How to complete this task =
Repeat each of these records exactly.

(Pixel coordinate grounding data)
+++

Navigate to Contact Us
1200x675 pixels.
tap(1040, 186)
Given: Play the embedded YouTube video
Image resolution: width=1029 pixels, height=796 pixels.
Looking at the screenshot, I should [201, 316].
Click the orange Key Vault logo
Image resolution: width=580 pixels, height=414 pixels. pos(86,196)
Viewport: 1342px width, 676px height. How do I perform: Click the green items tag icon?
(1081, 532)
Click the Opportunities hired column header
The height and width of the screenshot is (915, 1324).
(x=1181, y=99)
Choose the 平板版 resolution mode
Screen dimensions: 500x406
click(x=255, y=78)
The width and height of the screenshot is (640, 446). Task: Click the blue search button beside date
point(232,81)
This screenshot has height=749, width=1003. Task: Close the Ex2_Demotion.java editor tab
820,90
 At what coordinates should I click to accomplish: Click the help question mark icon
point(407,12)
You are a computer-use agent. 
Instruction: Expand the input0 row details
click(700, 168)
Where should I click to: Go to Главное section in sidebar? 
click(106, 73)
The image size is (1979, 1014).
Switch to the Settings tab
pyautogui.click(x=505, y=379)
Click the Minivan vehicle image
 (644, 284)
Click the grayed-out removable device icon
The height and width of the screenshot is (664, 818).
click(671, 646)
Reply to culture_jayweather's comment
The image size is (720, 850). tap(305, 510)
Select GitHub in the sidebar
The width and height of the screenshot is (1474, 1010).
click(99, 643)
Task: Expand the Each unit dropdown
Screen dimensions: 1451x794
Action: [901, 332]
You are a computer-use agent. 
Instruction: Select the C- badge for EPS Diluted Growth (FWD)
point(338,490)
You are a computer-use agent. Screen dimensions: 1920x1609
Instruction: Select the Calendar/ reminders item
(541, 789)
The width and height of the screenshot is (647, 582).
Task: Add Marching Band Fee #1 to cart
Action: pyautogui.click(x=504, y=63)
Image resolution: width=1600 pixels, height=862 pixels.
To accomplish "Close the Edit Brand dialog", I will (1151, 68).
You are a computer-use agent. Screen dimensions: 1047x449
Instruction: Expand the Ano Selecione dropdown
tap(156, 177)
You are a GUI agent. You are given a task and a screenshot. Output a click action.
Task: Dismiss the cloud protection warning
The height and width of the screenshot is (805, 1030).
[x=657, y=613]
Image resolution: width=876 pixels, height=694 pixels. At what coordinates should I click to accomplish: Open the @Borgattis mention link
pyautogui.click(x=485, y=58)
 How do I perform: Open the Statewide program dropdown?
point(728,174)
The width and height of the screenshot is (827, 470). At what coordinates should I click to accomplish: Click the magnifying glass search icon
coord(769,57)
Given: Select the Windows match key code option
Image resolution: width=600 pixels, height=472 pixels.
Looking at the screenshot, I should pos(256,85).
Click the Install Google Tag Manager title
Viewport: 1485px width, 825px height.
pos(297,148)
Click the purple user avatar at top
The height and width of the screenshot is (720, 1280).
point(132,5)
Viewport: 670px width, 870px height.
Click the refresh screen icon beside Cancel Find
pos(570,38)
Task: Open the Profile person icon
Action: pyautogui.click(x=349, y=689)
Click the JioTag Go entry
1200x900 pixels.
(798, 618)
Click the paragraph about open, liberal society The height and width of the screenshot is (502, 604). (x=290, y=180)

+++

Task output =
Navigate to Contact Us
1200x675 pixels.
tap(1040, 186)
Given: Play the embedded YouTube video
Image resolution: width=1029 pixels, height=796 pixels.
Looking at the screenshot, I should [201, 316].
Click the orange Key Vault logo
Image resolution: width=580 pixels, height=414 pixels. pos(86,196)
Viewport: 1342px width, 676px height. How do I perform: Click the green items tag icon?
(1081, 532)
Click the Opportunities hired column header
The height and width of the screenshot is (915, 1324).
(x=1181, y=99)
Choose the 平板版 resolution mode
Screen dimensions: 500x406
click(x=255, y=78)
The width and height of the screenshot is (640, 446). Task: Click the blue search button beside date
point(232,81)
This screenshot has height=749, width=1003. Task: Close the Ex2_Demotion.java editor tab
820,90
 At what coordinates should I click to accomplish: Click the help question mark icon
point(407,12)
You are a computer-use agent. 
Instruction: Expand the input0 row details
click(700, 168)
Where should I click to: Go to Главное section in sidebar? 
click(106, 73)
The image size is (1979, 1014).
Switch to the Settings tab
pyautogui.click(x=505, y=379)
Click the Minivan vehicle image
 (644, 284)
Click the grayed-out removable device icon
The height and width of the screenshot is (664, 818).
click(671, 646)
Reply to culture_jayweather's comment
The image size is (720, 850). tap(305, 510)
Select GitHub in the sidebar
The width and height of the screenshot is (1474, 1010).
click(99, 643)
Task: Expand the Each unit dropdown
Screen dimensions: 1451x794
Action: [901, 332]
You are a computer-use agent. 
Instruction: Select the C- badge for EPS Diluted Growth (FWD)
point(338,490)
You are a computer-use agent. Screen dimensions: 1920x1609
Instruction: Select the Calendar/ reminders item
(541, 789)
The width and height of the screenshot is (647, 582).
Task: Add Marching Band Fee #1 to cart
Action: pyautogui.click(x=504, y=63)
Image resolution: width=1600 pixels, height=862 pixels.
To accomplish "Close the Edit Brand dialog", I will (1151, 68).
You are a computer-use agent. Screen dimensions: 1047x449
Instruction: Expand the Ano Selecione dropdown
tap(156, 177)
You are a GUI agent. You are given a task and a screenshot. Output a click action.
Task: Dismiss the cloud protection warning
The height and width of the screenshot is (805, 1030).
[x=657, y=613]
Image resolution: width=876 pixels, height=694 pixels. At what coordinates should I click to accomplish: Open the @Borgattis mention link
pyautogui.click(x=485, y=58)
 How do I perform: Open the Statewide program dropdown?
point(728,174)
The width and height of the screenshot is (827, 470). At what coordinates should I click to accomplish: Click the magnifying glass search icon
coord(769,57)
Given: Select the Windows match key code option
Image resolution: width=600 pixels, height=472 pixels.
Looking at the screenshot, I should pos(256,85).
Click the Install Google Tag Manager title
Viewport: 1485px width, 825px height.
pos(297,148)
Click the purple user avatar at top
The height and width of the screenshot is (720, 1280).
point(132,5)
Viewport: 670px width, 870px height.
Click the refresh screen icon beside Cancel Find
pos(570,38)
Task: Open the Profile person icon
Action: pyautogui.click(x=349, y=689)
Click the JioTag Go entry
1200x900 pixels.
(798, 618)
Click the paragraph about open, liberal society The height and width of the screenshot is (502, 604). (x=290, y=180)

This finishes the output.